1E5N

E246C mutant of P fluorescens subsp. cellulosa xylanase A in complex with xylopentaose

Summary for 1E5N

• Entry DOI: 10.2210/pdb1e5n/pdb
• Related: 1CLX 1QLD 1XYS
• Descriptor: ENDO-1,4-BETA-XYLANASE A, beta-D-xylopyranose-(1-4)-beta-D-xylopyranose-(1-4)-beta-D-xylopyranose-(1-4)-beta-D-xylopyranose-(1-4)-beta-D-xylopyranose, CALCIUM ION (3 entities in total)
• Functional Keywords: glycosyl hydrolase, family 10, xylan degradation, hydrolase
• Biological source: PSEUDOMONAS FLUORESCENS
• Total number of polymer chains: 2
• Total formula weight: 78534.55

Authors

Lo Leggio, L.,Jenkins, J.A.,Harris, G.W.,Pickersgill, R.W. (deposition date: 2000-07-27, release date: 2000-12-08, Last modification date: 2023-12-13)

Primary citation

Leggio, L.L.,Jenkins, J.,Harris, G.W.,Pickersgill, R.W.
X-ray crystallographic study of xylopentaose binding to Pseudomonas fluorescens xylanase A.
Proteins, 41:362-373, 2000

PubMed Abstract: The structure of the complex between a catalytically compromised family 10 xylanase and a xylopentaose substrate has been determined by X-ray crystallography and refined to 3.2 A resolution. The substrate binds at the C-terminal end of the eightfold betaalpha-barrel of Pseudomonas fluorescens subsp. cellulosa xylanase A and occupies substrate binding subsites -1 to +4. Crystal contacts are shown to prevent the expected mode of binding from subsite -2 to +3, because of steric hindrance to subsite -2. The loss of accessible surface at individual subsites on binding of xylopentaose parallels well previously reported experimental measurements of individual subsites binding energies, decreasing going from subsite +2 to +4. Nine conserved residues contribute to subsite -1, including three tryptophan residues forming an aromatic cage around the xylosyl residue at this subsite.
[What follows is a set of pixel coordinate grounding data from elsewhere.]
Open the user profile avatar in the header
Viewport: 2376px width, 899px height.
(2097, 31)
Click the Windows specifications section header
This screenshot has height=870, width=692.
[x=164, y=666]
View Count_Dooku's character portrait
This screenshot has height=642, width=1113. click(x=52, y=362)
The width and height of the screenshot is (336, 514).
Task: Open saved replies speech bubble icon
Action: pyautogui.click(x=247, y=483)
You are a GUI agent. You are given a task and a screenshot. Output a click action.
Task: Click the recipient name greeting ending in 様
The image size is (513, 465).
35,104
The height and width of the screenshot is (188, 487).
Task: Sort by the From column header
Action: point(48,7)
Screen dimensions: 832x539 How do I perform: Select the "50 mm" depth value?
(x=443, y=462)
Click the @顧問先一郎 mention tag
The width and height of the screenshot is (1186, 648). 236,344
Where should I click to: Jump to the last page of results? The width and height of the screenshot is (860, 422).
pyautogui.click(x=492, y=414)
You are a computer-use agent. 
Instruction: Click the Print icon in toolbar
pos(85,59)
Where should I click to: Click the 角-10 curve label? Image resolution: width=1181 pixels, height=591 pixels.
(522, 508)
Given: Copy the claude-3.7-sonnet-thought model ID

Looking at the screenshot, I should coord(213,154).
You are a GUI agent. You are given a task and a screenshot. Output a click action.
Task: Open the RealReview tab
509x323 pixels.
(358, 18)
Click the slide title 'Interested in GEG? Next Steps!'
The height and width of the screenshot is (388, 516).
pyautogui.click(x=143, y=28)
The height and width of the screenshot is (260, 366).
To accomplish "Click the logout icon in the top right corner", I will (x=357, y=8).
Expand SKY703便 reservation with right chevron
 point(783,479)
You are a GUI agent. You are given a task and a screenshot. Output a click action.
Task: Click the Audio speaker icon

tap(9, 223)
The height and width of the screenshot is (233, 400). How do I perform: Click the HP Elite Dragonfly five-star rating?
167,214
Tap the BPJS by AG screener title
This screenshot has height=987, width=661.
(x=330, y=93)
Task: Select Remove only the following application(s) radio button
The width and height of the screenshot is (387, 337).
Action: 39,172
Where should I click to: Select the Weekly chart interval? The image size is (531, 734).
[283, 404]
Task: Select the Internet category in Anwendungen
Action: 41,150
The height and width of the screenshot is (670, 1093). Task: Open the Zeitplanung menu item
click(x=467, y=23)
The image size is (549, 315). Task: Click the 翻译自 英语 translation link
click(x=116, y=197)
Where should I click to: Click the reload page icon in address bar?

One of these, Trp 313, is the single residue contributing most lost accessible surface to subsite -1, and goes from a highly mobile to a well-defined conformation on binding of the substrate. A comparison of xylanase A with C. fimi CEX around the +1 subsite suggests that a flatter and less polar surface is responsible for the better catalytic properties of CEX on aryl substrates. The view of catalysis that emerges from combining this with previously published work is the following: (1) xylan is recognized and bound by the xylanase as a left-handed threefold helix; (2) the xylosyl residue at subsite -1 is distorted and pulled down toward the catalytic residues, and the glycosidic bond is strained and broken to form the enzyme-substrate covalent intermediate; (3) the intermediate is attacked by an activated water molecule, following the classic retaining glycosyl hydrolase mechanism.

PubMed: 11025547

Experimental method

X-RAY DIFFRACTION (3.2 Å)